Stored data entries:
__________
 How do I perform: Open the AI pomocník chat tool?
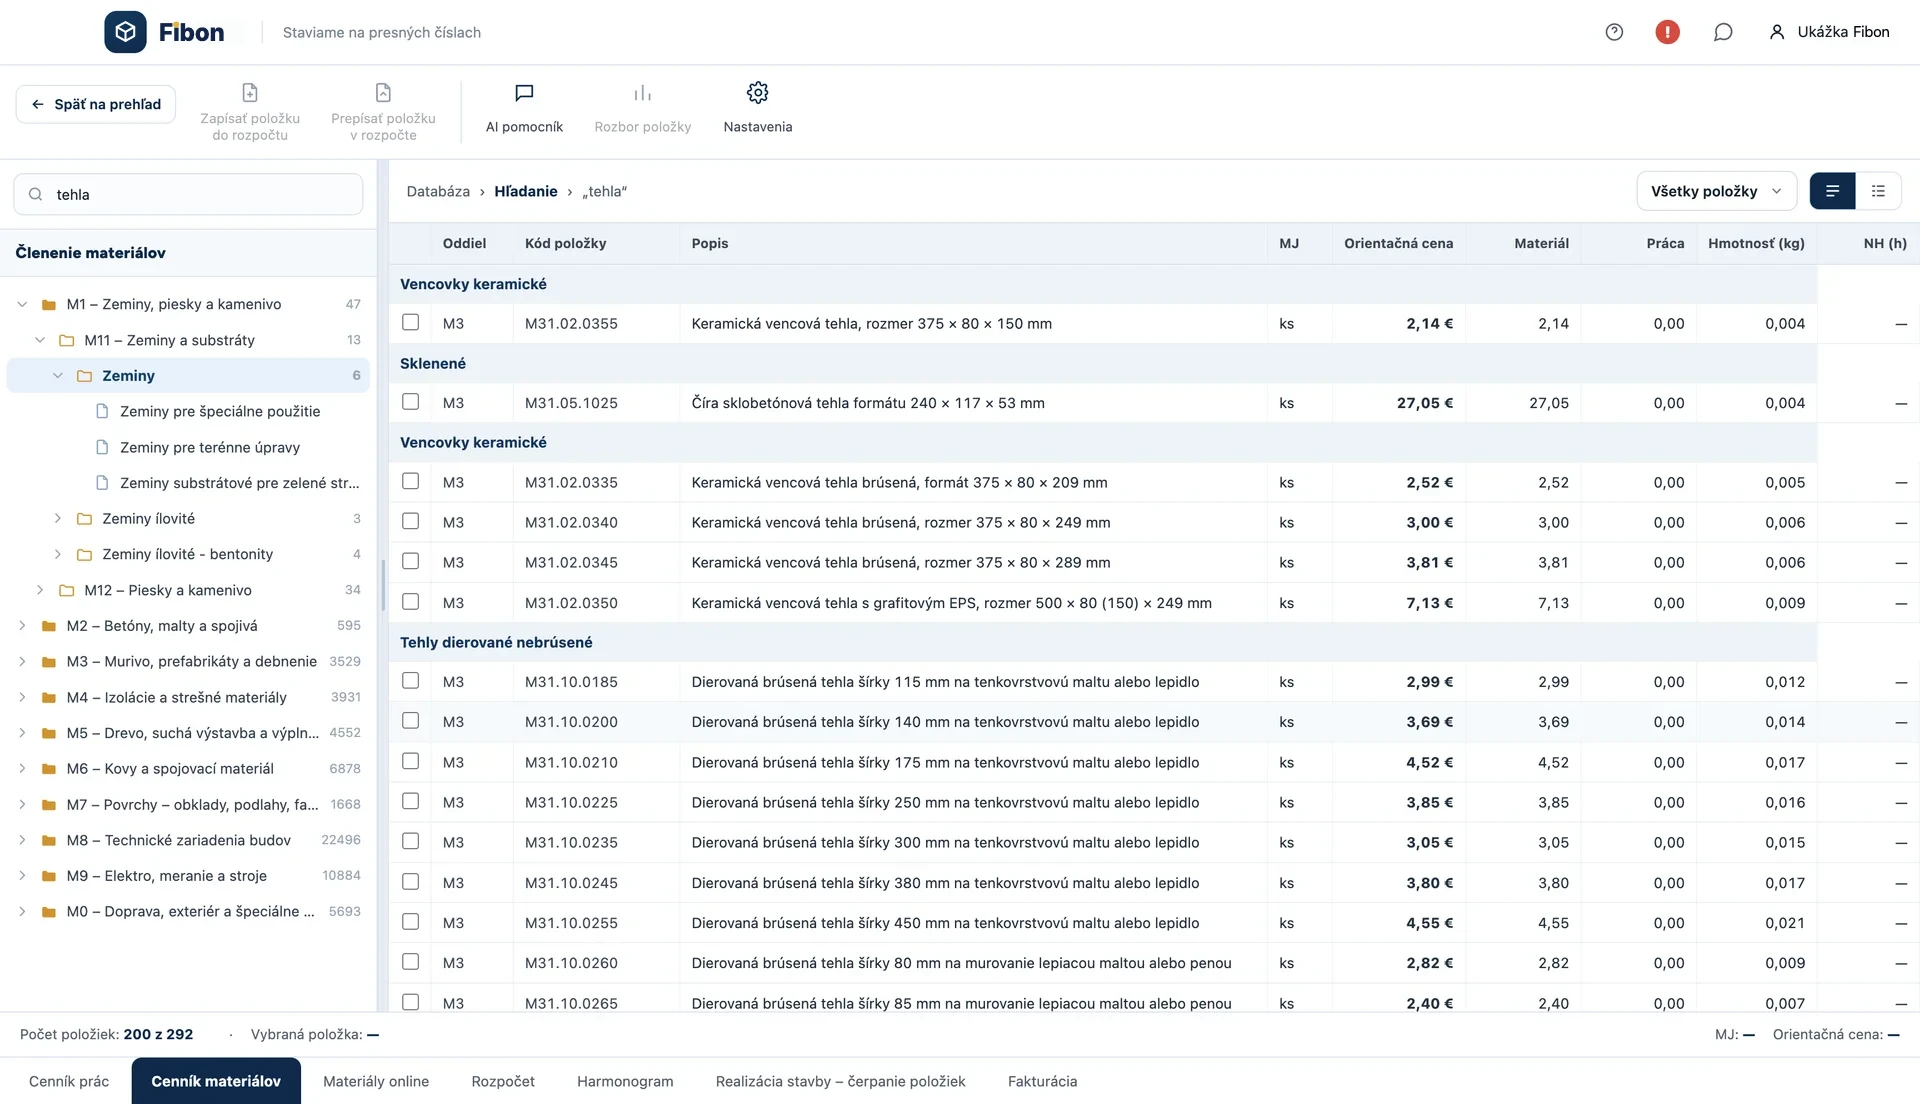(524, 108)
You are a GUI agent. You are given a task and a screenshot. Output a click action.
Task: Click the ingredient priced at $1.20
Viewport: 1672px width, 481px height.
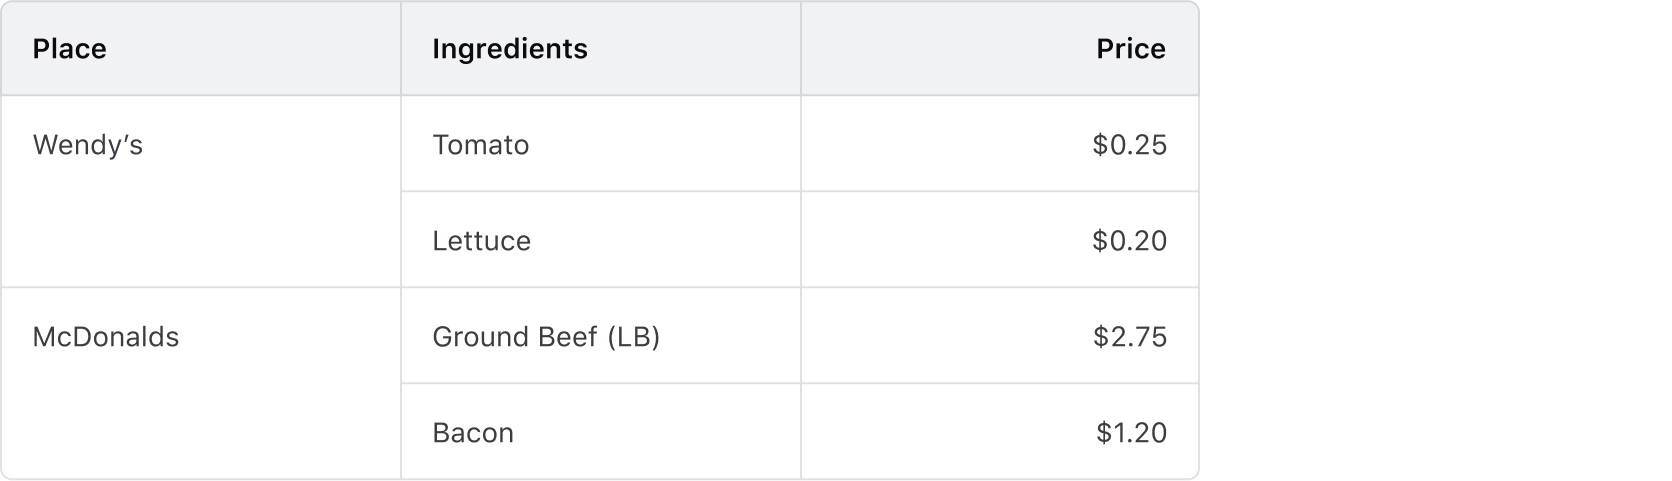(x=473, y=433)
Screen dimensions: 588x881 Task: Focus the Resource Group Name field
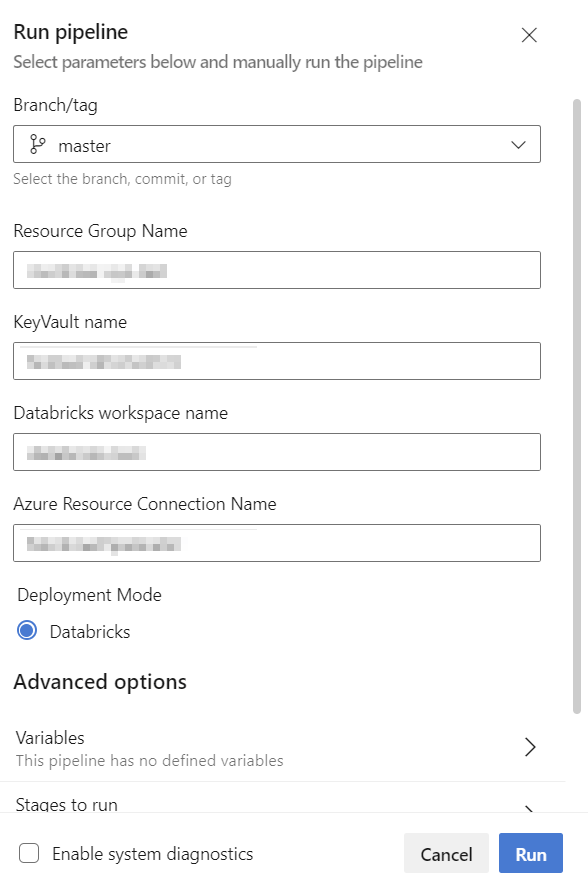(x=277, y=270)
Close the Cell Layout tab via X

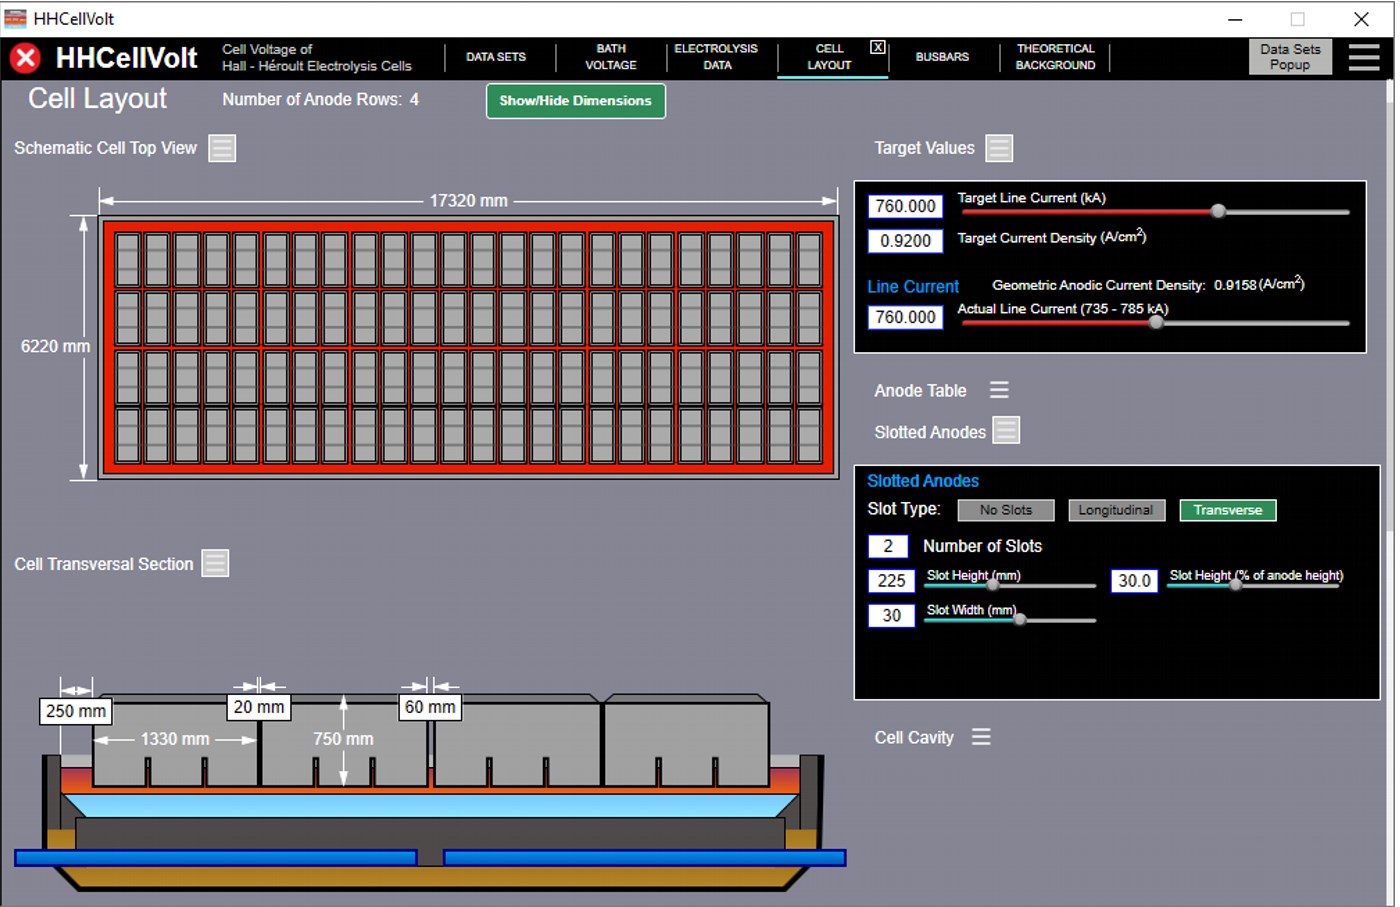877,47
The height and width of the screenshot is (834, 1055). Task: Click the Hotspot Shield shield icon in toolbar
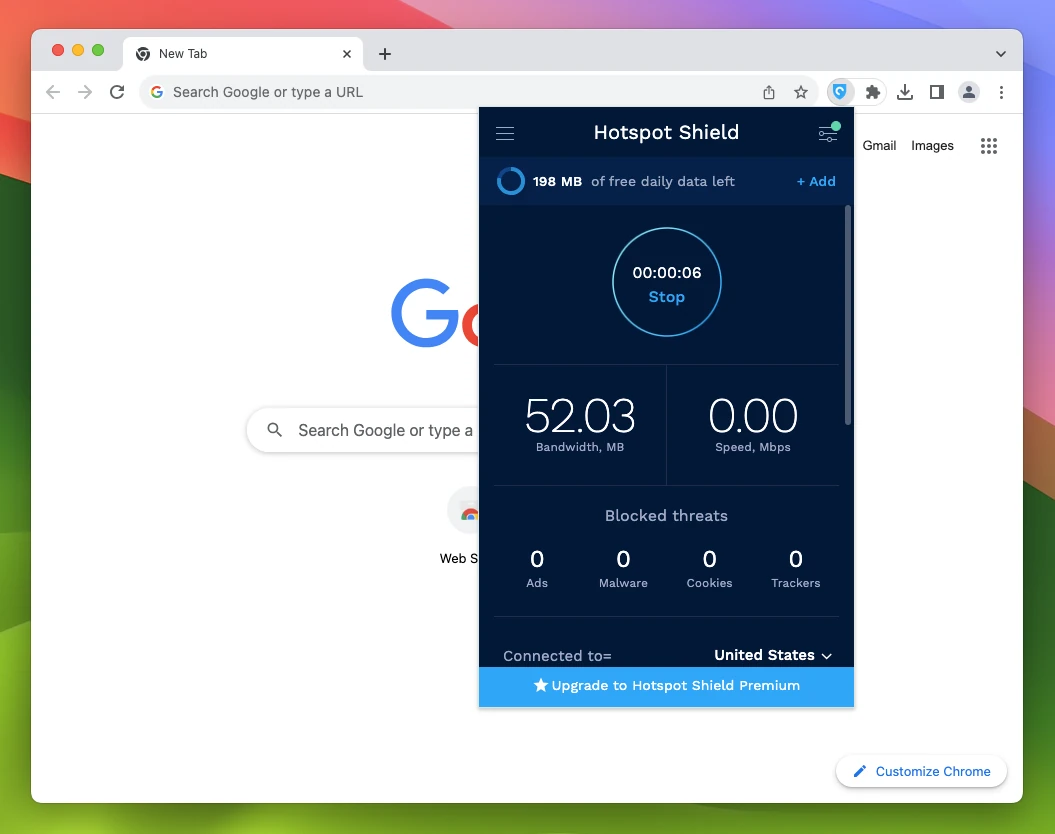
__________
Task statement> Take only the line containing "Screen dimensions: 588x881" and every line after it to the end of the entries, and copy them exactly, pictures excluded.

Answer space>
Screen dimensions: 588x881 Task: Focus the Resource Group Name field
(x=277, y=270)
Close the Cell Layout tab via X

877,47
The height and width of the screenshot is (834, 1055). Task: Click the Hotspot Shield shield icon in toolbar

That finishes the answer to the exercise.